### Instructions to follow
Transcribe nothing but the lines from the one with "948x556 pixels." to the end of the entries, both included, keeping each exact and leaving every picture out.

START Data for processing

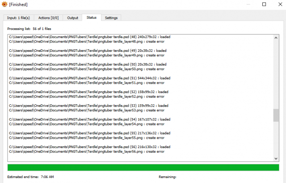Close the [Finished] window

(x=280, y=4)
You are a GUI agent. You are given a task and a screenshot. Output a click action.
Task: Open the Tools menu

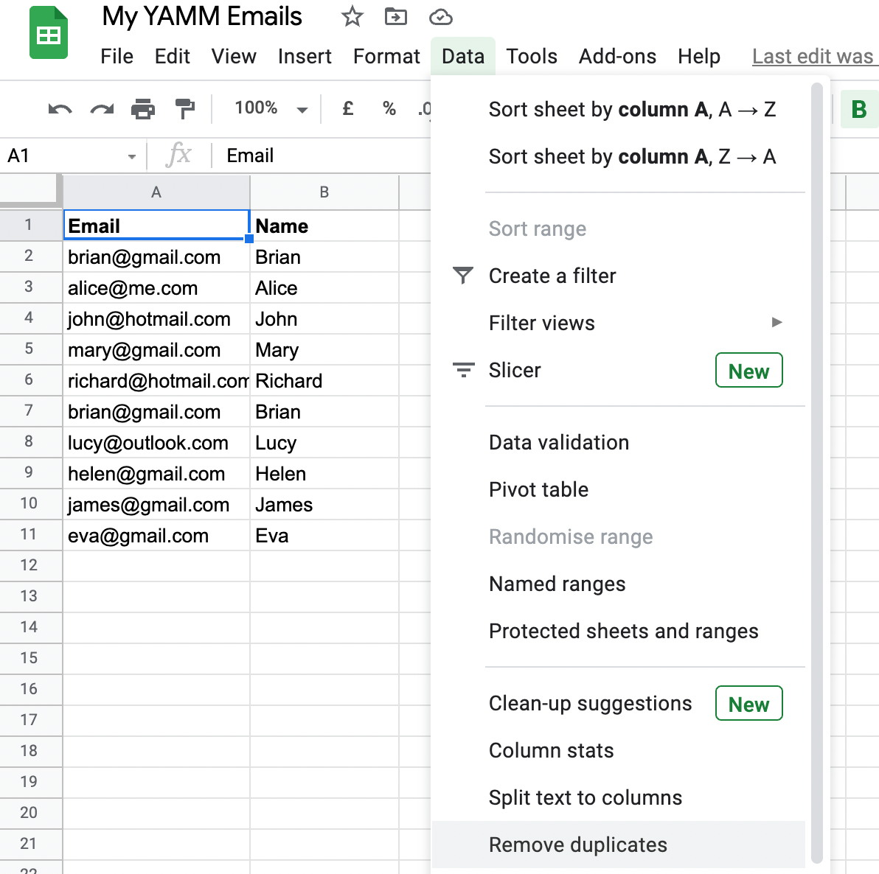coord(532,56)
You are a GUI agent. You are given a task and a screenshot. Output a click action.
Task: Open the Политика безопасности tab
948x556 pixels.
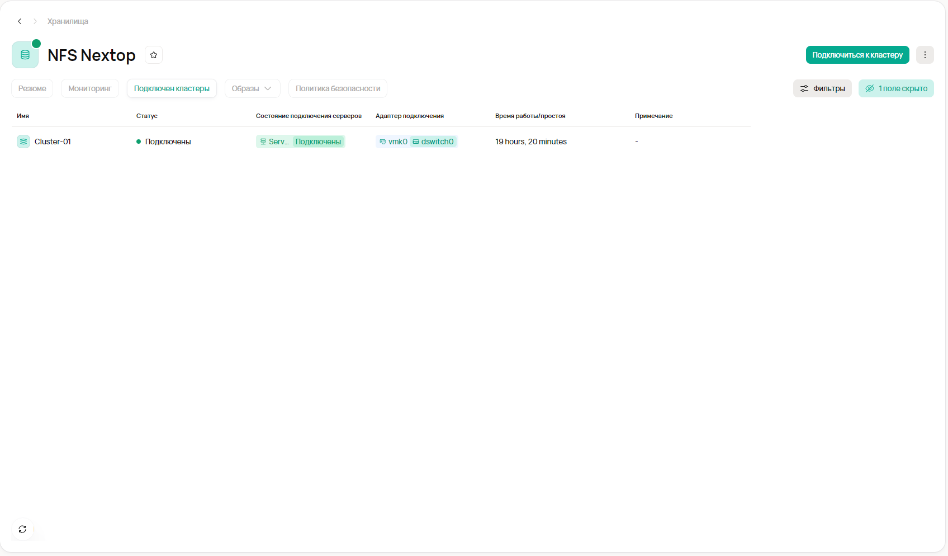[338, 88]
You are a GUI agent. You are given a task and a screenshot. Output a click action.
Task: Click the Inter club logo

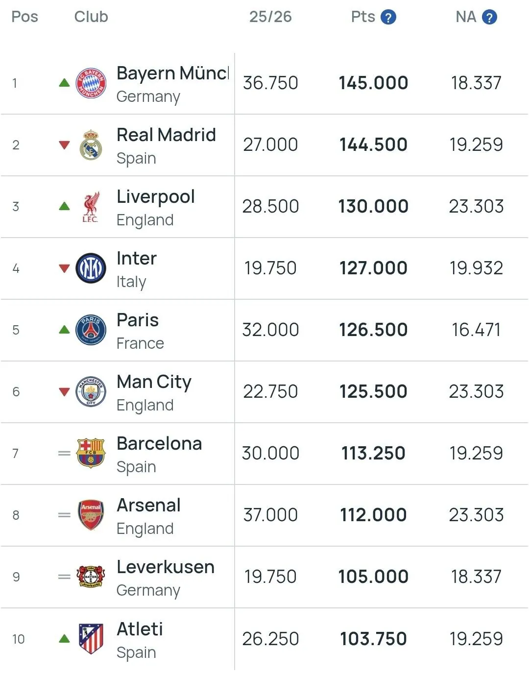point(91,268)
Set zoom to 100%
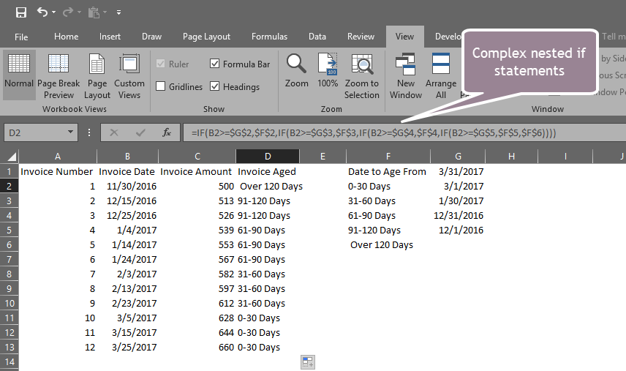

END Data for processing

### Result of the exercise
948x556 pixels.
[338, 88]
You are a GUI agent. You are given a task and a screenshot. Output a click action.
Task: Click the Inter club logo

point(91,268)
Set zoom to 100%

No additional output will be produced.